Achlys triphylla (Vanilla leaf) photo by Garry Fletcher

The primary role of Bowser Ecological Reserve is to protect a highly productive forest ecosystem and wetland comprised of swamps and ponds. The forested portion of the site is transitional between the Coastal Douglas-fir (CDFmm) and Coastal Western Hemlock (CWHxm) biogeoclimatic zones. The rich colluvial soil supports a Douglas-fir forest established 100 years ago after fire that has grown into very large specimens despite their age with the potential to become record-size trees.
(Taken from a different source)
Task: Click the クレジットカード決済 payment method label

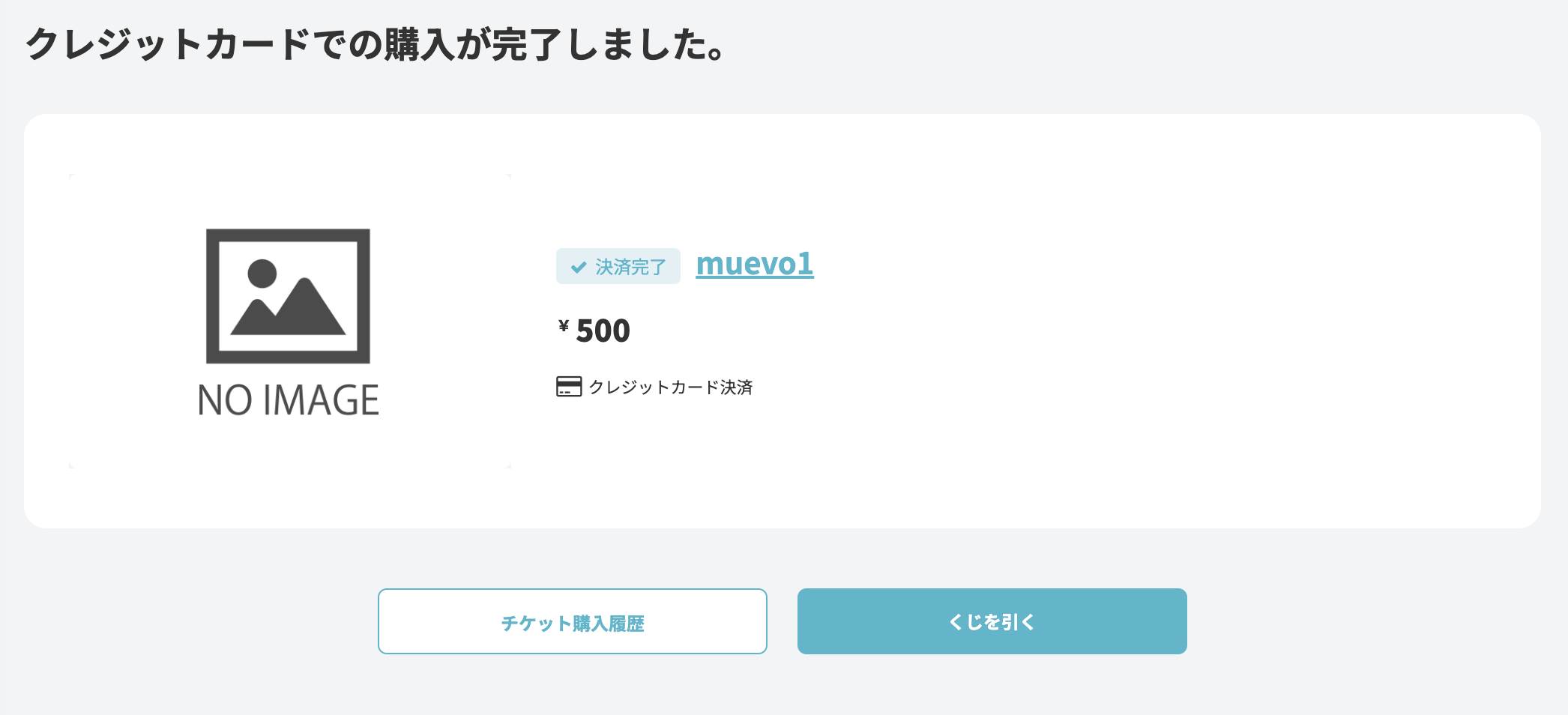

The ecological reserve protects two red-listed rare plant communities (grand fir — dull Oregon grape and western redcedar — vanilla leaf) and a high diversity of dragonflies including some regionally rare species that are restricted to specific types of peatland habitats.

Secondary Role
The secondary role is to represent the natural environment of the southeastern coast of Vancouver Island. Located 18 kilometres north of Parksville, this high quality Douglas-fir growing site contributes to the representation of the Nanaimo Lowland Ecosection and the Coastal Western Hemlock xm1 biogeoclimatic variant. Both of these land units are highly impacted and under represented in the protected areas system, and Bowser Ecological Reserve has a remnant value in protecting these ecosystems.

Tertiary Role
The tertiary role is to provide opportunities for non-destructive forest research. Unique opportunities exist to research a highly productive forest ecosystem, a high diversity of dragonflies, and plant communities that are rare on southeastern Vancouver Island.